▶ **Stored records**:

▼

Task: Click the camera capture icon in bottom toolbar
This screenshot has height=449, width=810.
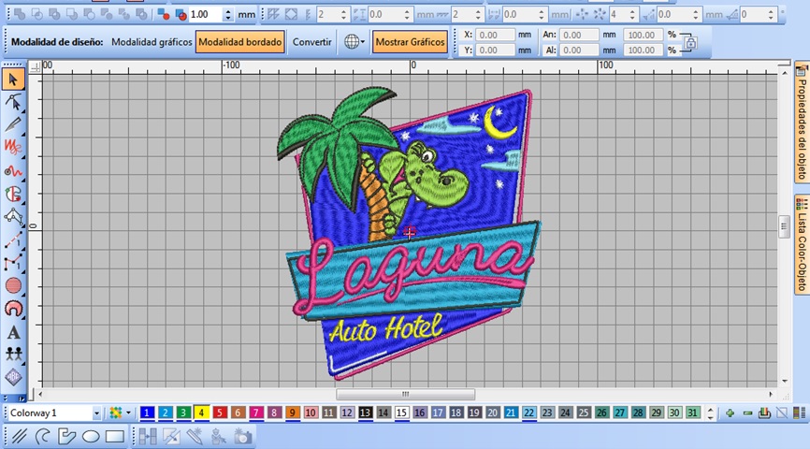Action: (242, 436)
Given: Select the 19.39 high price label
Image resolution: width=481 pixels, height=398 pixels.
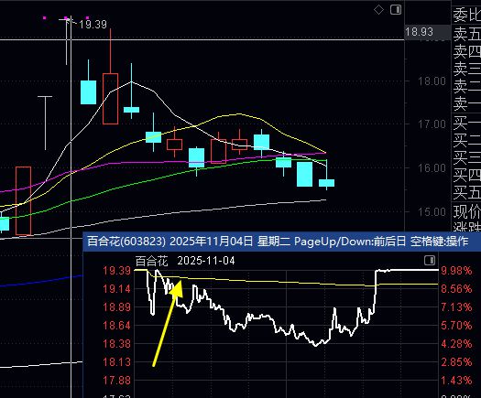Looking at the screenshot, I should [x=93, y=25].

▲

▶ **TO DO**:
Only the lines from the one containing "Given: Select the 19.39 high price label" through the last line of the records above should be repeated, exactly and without pictures.

▶ **EXERCISE OUTPUT**:
Given: Select the 19.39 high price label
Image resolution: width=481 pixels, height=398 pixels.
Looking at the screenshot, I should [x=93, y=25].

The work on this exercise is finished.